■ Task:
Determine how many lines below hold the string "agent". Reply with the number alone.
__________
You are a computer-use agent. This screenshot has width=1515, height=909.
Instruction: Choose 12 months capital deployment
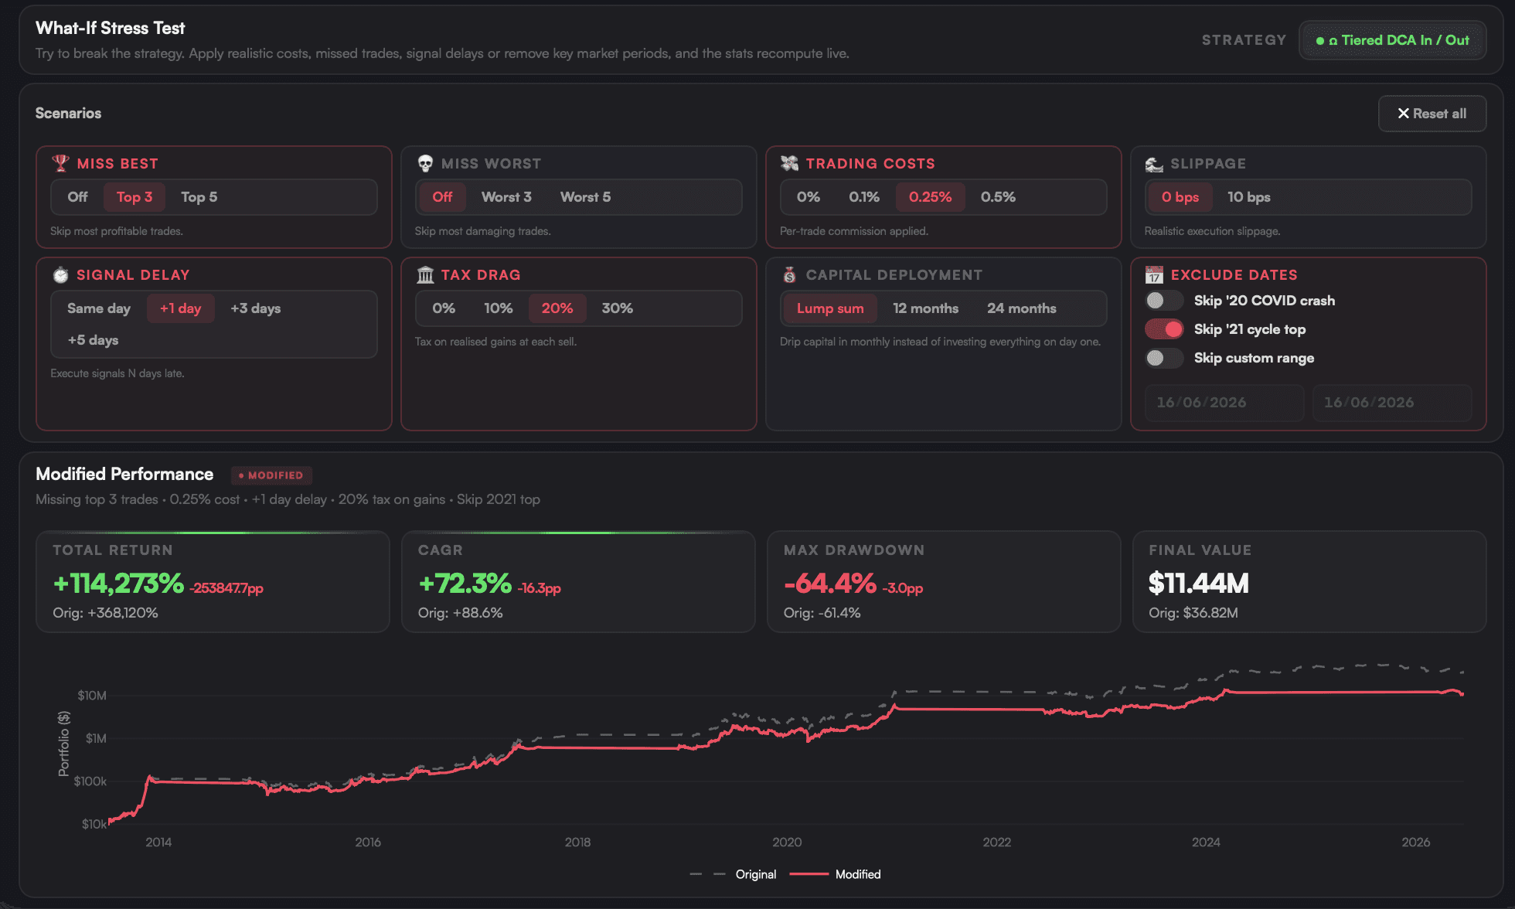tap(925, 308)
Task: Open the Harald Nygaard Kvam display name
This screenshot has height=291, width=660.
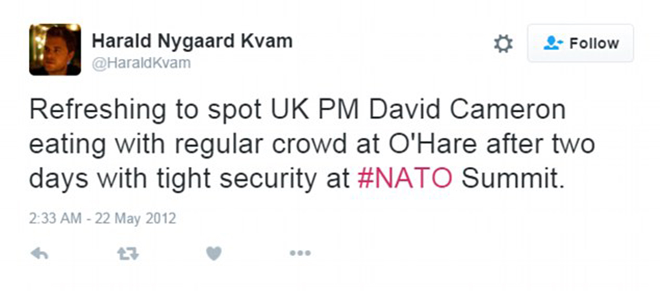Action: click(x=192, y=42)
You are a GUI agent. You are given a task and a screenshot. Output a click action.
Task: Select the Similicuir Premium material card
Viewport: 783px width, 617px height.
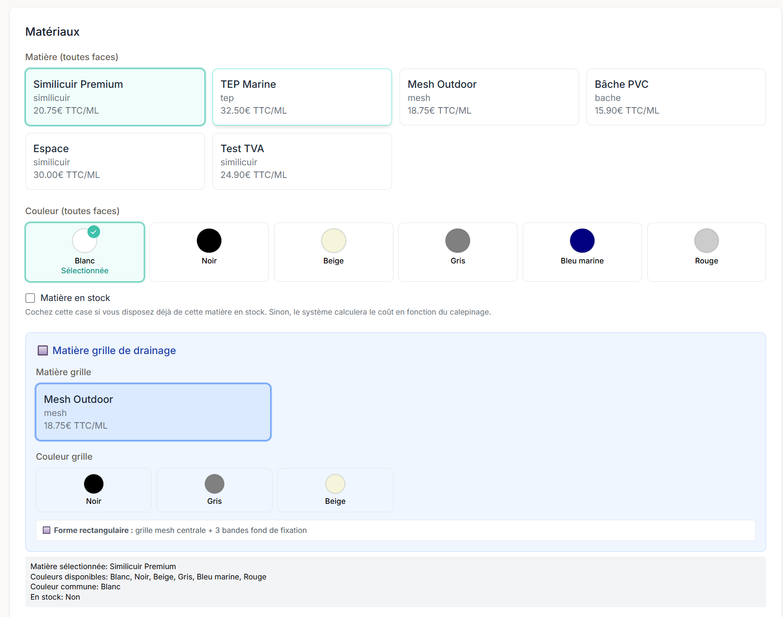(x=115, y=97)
__________
■ Task answer:
2